Yemen

Yemenis Revolutionary People hold demos denouncing foreign meddling, terror drones

Thousands of Yemenis have taken to the streets of Sa’ada to protest against foreign interference in Yemen’s internal affairs, Press TV reports.
In massive demonstrations in the northern city after Friday prayers, protesters chanted slogans against the United States, Israel, and Saudi Arabia and called for the expulsion of US Ambassador Gerald M. Feierstein.

The demonstrators also condemned Washington’s drone attacks in southern Yemen.

The US military has also used assassination drones in Somalia, Afghanistan, Pakistan, Libya, and Iraq.

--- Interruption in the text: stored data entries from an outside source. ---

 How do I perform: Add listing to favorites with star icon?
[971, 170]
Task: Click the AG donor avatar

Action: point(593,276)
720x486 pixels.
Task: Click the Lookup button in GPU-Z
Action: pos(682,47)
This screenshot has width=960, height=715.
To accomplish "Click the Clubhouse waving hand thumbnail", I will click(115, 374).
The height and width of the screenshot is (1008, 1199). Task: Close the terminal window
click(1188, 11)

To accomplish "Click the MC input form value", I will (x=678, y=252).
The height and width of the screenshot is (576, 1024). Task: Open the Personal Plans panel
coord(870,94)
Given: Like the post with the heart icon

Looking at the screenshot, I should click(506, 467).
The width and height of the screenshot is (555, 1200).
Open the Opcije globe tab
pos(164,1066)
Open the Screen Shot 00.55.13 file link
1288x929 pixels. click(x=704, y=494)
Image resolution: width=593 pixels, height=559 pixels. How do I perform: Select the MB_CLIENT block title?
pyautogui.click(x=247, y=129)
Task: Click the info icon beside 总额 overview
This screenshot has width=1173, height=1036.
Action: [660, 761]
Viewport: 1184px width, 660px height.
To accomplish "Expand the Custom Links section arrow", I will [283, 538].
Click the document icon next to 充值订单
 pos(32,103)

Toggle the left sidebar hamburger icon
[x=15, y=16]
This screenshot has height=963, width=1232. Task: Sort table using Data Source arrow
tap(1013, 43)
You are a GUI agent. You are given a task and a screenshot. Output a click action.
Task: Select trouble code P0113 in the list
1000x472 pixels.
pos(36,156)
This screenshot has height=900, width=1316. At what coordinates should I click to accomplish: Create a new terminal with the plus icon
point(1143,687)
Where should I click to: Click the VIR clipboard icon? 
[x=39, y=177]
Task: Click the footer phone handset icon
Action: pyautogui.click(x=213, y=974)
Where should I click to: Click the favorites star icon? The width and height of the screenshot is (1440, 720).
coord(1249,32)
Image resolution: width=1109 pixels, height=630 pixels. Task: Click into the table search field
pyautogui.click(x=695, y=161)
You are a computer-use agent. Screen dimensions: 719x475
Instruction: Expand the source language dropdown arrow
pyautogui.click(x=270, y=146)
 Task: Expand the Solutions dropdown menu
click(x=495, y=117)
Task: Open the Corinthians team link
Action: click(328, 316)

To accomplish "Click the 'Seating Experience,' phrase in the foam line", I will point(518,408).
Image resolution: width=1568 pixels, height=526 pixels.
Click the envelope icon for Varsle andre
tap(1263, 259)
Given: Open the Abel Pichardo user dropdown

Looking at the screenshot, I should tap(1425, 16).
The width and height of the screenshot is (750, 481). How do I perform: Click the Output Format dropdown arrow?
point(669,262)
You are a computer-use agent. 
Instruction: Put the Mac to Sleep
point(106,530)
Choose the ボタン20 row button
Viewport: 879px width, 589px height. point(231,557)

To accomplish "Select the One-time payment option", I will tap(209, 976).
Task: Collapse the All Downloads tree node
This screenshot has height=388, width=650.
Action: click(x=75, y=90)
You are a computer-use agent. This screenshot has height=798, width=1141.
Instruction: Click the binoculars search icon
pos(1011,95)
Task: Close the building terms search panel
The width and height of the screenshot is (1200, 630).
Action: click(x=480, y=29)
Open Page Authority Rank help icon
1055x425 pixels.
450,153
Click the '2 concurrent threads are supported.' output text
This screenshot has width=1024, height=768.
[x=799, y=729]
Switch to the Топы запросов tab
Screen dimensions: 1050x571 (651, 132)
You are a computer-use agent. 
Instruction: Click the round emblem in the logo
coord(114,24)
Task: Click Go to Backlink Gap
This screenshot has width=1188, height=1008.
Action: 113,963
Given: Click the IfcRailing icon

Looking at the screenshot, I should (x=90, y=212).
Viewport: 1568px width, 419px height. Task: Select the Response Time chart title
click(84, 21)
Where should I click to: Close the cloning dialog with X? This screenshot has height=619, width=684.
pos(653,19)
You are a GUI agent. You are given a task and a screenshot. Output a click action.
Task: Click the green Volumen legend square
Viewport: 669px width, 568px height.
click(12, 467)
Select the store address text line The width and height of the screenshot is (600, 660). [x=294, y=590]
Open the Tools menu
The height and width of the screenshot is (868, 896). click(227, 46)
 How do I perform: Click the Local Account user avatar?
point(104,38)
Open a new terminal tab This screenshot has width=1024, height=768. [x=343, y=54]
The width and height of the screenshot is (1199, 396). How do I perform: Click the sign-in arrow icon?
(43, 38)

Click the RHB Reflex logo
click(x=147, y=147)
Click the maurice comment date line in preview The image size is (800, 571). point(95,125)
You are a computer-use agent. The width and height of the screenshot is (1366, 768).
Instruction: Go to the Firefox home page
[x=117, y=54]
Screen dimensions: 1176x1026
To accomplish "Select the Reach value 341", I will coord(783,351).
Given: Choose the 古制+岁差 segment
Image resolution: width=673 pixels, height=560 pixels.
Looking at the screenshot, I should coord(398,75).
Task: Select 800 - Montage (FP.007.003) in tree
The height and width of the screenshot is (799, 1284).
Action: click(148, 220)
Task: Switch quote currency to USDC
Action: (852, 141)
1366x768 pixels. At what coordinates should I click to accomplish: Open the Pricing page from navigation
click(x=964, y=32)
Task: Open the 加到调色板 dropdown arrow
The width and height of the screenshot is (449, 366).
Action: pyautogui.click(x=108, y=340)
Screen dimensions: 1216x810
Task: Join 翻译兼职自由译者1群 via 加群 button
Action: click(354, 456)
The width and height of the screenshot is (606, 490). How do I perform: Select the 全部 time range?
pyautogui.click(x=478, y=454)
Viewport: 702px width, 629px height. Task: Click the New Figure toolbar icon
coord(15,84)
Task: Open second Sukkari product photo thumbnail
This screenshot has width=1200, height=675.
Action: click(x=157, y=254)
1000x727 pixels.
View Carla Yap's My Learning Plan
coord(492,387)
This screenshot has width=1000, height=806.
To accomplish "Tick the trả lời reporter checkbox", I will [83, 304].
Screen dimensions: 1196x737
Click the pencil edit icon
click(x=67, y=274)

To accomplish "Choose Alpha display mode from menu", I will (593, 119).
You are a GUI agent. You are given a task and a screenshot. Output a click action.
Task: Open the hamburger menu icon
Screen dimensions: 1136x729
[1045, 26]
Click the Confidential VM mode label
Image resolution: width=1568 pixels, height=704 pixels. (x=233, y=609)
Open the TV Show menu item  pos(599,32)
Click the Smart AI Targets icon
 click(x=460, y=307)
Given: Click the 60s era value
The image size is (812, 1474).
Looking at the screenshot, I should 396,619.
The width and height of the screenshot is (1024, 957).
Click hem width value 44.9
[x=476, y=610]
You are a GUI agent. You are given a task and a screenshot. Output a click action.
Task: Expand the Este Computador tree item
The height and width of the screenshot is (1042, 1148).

Great Satan US claims that the drones target terrorists in the operations, but civilians have often been killed in the strikes.

In an interview with Press TV on July 15, Moufid Jaber, an expert with the Center for Middle East Studies and Public Relations in Beirut, said that the Israeli regime has a role “in sowing instability in Yemen… through many channels that lead to al-Qaeda” and also by “political means through the US.”

Hundreds of thousands of people have turned out for regular demonstrations in Yemen’s major cities since January 2011, calling for an end to corruption and unemployment and demanding that relatives of former dictator Ali Abdullah Saleh be sacked from their government posts.

Saleh formally stepped down and handed over power to then Vice President Abdrabuh Mansur Hadi in February 2012. The power transfer occurred under a Saudi-backed deal brokered by the (Persian) Gulf Cooperation Council in April 2011 and signed by Saleh in Riyadh on November 23, 2011.

Yemen is the Arab world’s poorest country. Forty percent of the people of Yemen are living on two US dollars a day or less and one third are wrestling with chronic hunger.

About 31.5 percent of the population is “food insecure” and around 12 percent of the Yemeni people are “severely food insecure,” according to the United Nations.